We have a diverse country, so it matters that we have diverse representation in our schools. When we look at the landscape around the representation of leaders, teachers, and other school staff of color and compare it to the overall population of young people in our schools today, it strongly suggests that the current system isn't designed to have parity between who is developing our young people and our young people themselves.
And we know that one determinant of young people’s life trajectories, either the opportunity or lack thereof, is to deeply know people who have a shared identity, a shared cultural experience, a shared language. Our brains and bodies are constantly searching for that shared space. It feels safe. In those spaces, young people are able to make meaning of their experiences in a positive way so their minds are open to learning and expanding their horizons.
Our education system is an opportunity to really invest in the young people in our country. I never went into this to be a role model for Latino people in this country, but I tell everyone, particularly people of color, that education is a rewarding career. That our country needs you. And our young people need you, too.

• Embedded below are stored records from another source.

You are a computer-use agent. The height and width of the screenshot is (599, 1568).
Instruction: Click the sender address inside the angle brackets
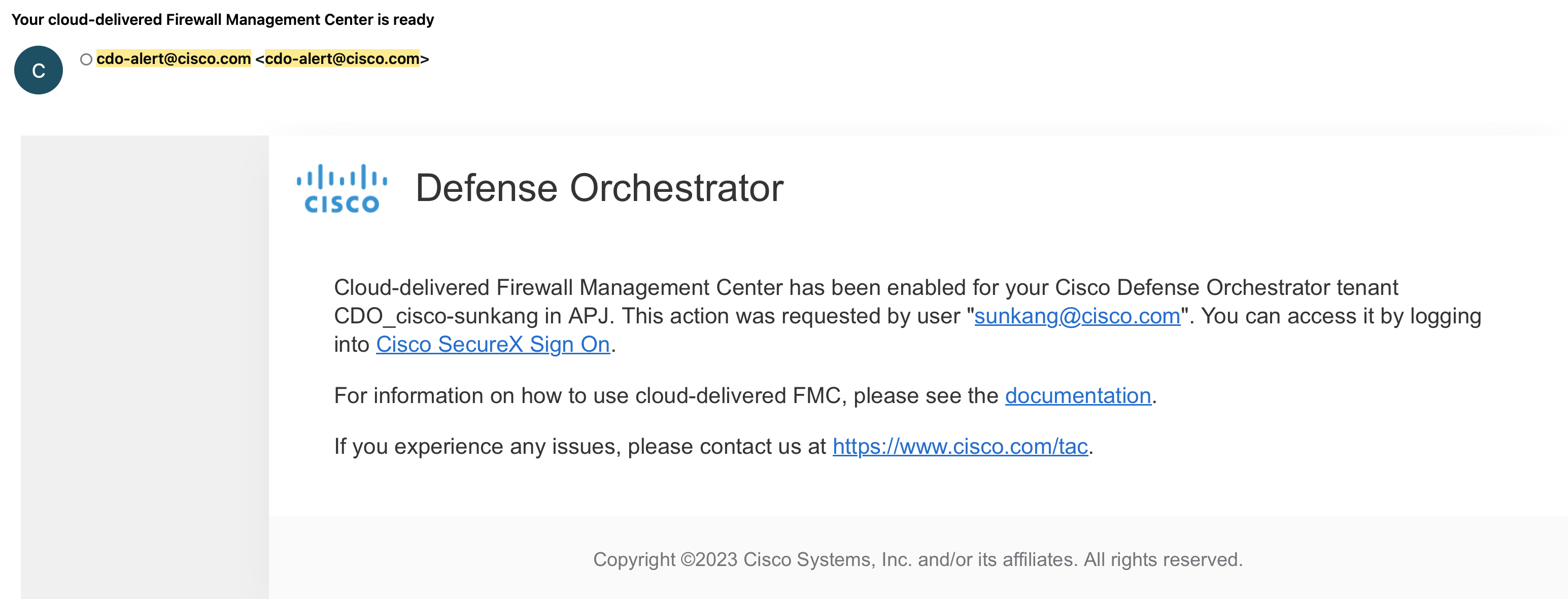click(342, 58)
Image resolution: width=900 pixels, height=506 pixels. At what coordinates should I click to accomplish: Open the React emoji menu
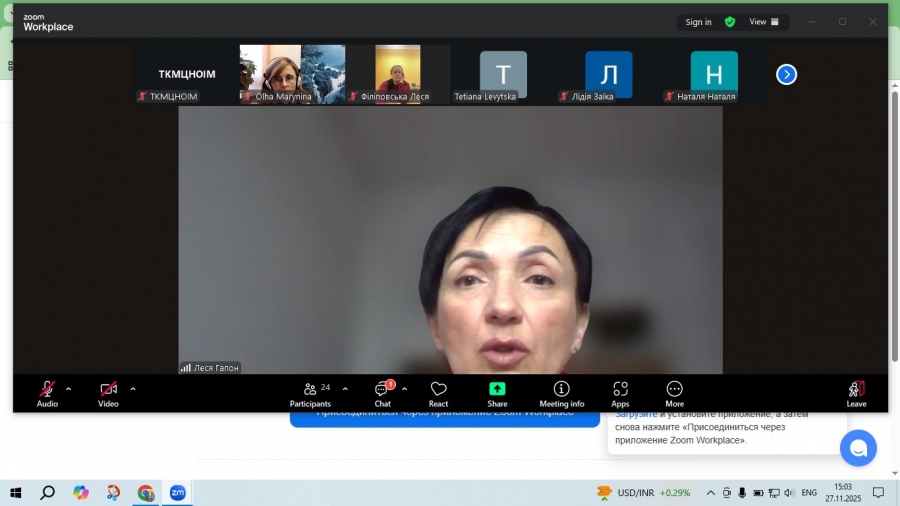[438, 392]
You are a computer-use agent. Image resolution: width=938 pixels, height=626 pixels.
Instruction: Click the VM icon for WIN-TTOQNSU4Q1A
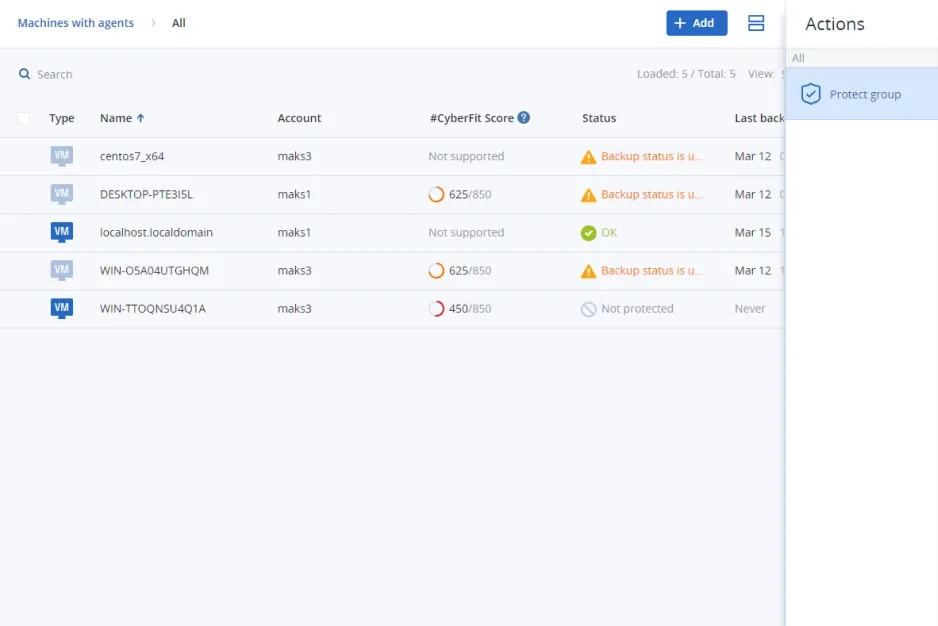62,308
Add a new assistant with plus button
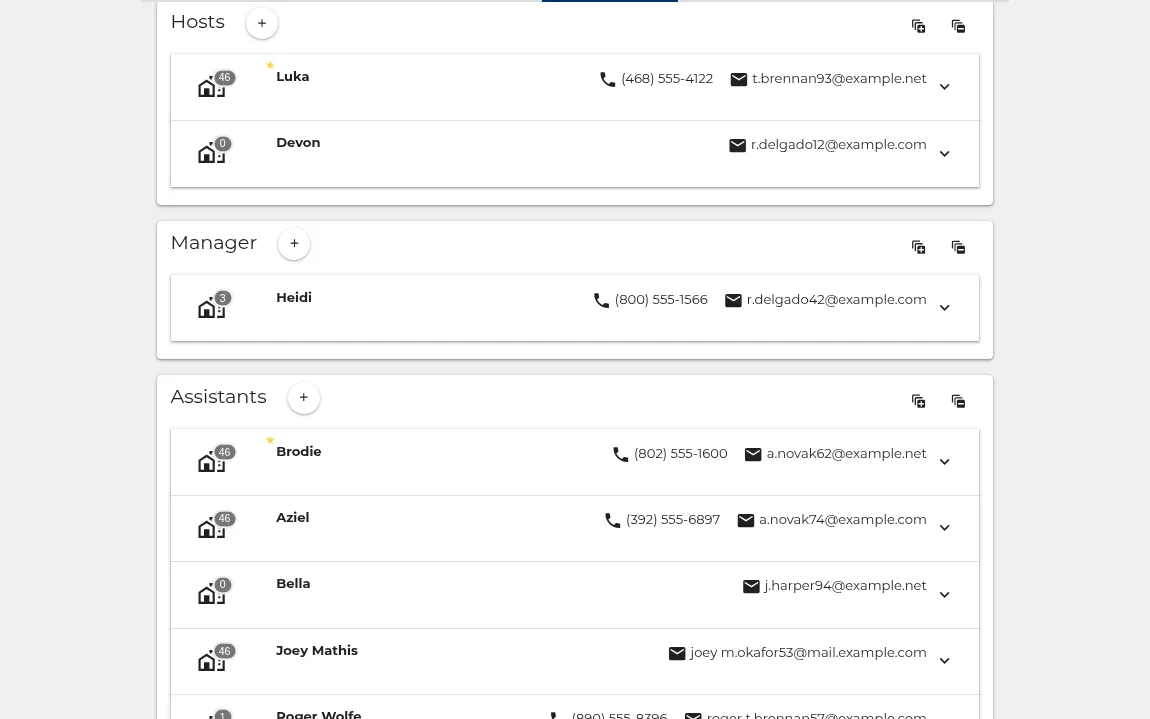 coord(304,398)
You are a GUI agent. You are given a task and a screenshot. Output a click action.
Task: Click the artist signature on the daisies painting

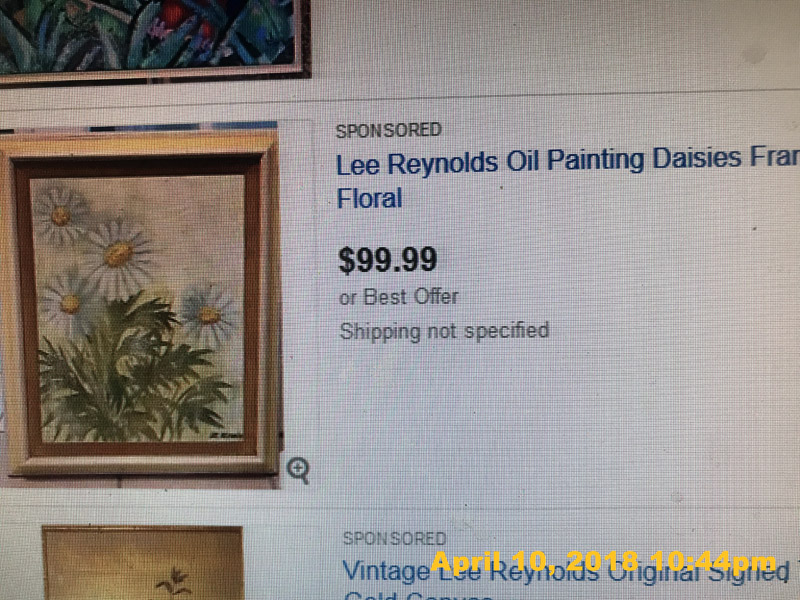(228, 435)
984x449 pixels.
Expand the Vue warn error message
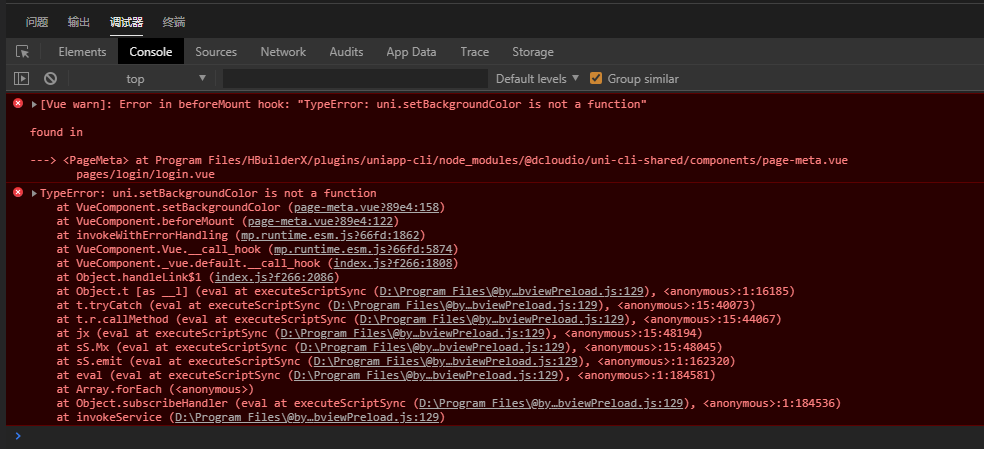tap(35, 105)
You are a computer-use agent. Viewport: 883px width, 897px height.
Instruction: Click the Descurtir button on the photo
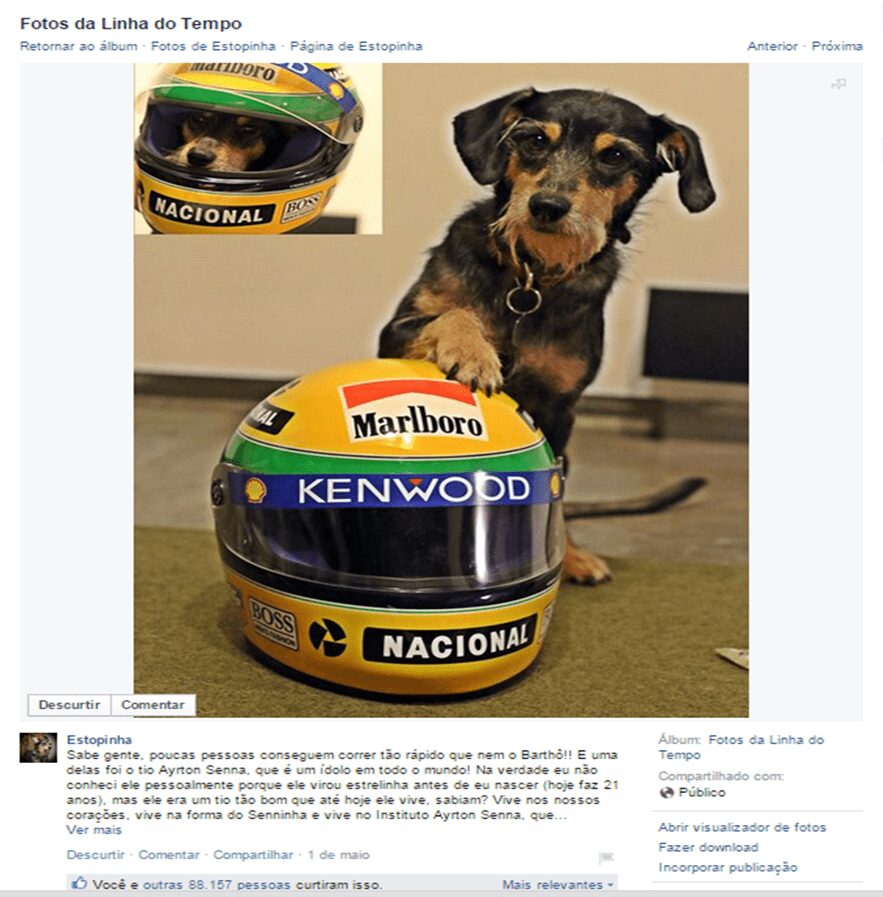click(69, 705)
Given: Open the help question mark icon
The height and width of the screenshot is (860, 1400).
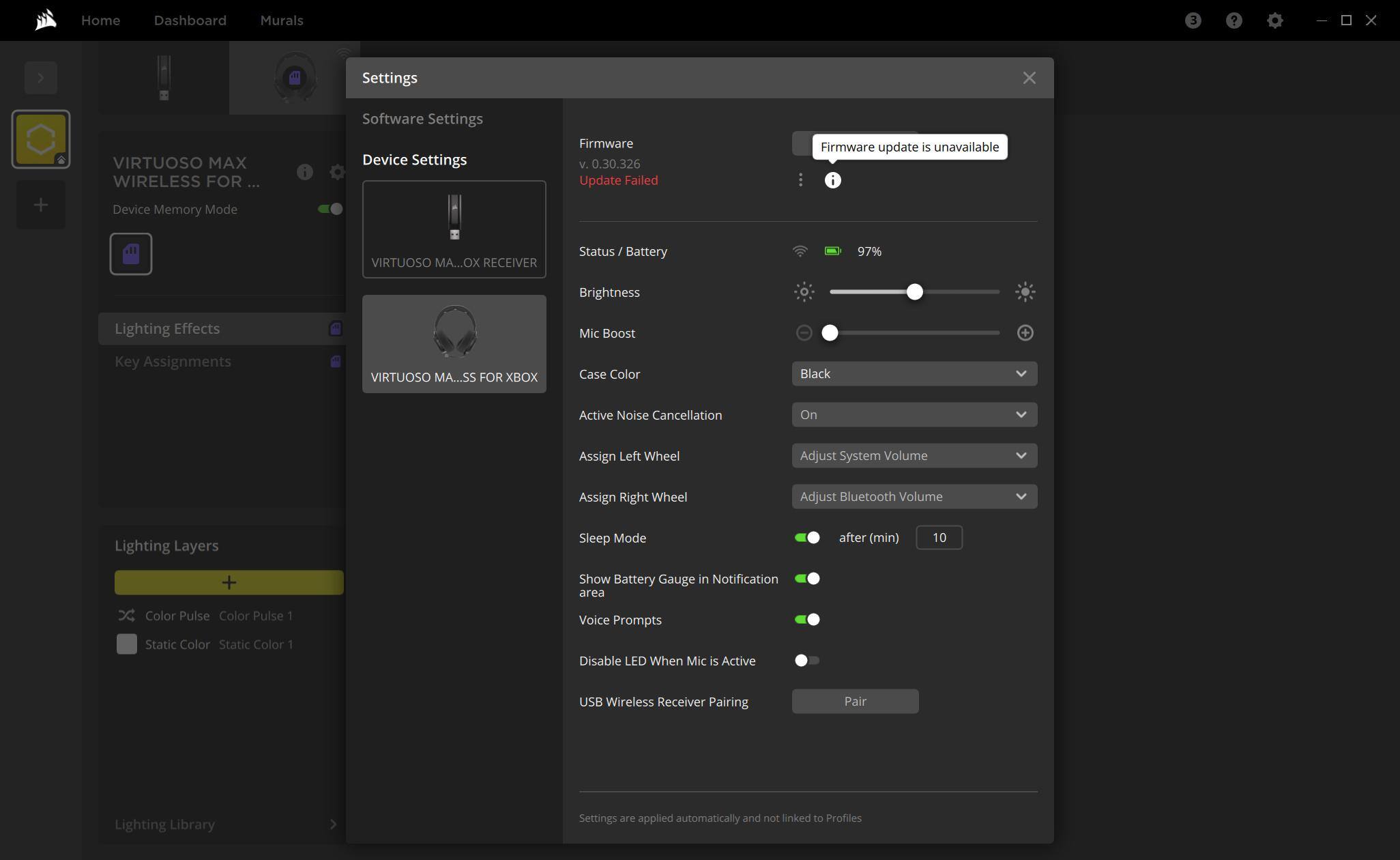Looking at the screenshot, I should [x=1234, y=20].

What is your advice to education leaders right now?
I worry that we have a deficit of hope in this country and a deficit of belief. But it was hope and belief that powered me through the hard times.
We need more leaders in the system who are able and willing to offer hope and belief to our young people, and not just in rhetorical ways, but through relationships, experiences, and environments. We need leaders who demonstrate that all of this matters.
What New Leaders provided for me was a deeply personalized path to becoming a school leader.
I can tell you that our young people want to learn. They want to live happy and fulfilled lives. They want our country to succeed. The young people are ready for us. It's the adults in our system who need to do the heavy lifting.
My number one piece of advice is: If you think you're that person, then persevere. Be resilient and good things will happen as long as you keep holding hope and belief front and center.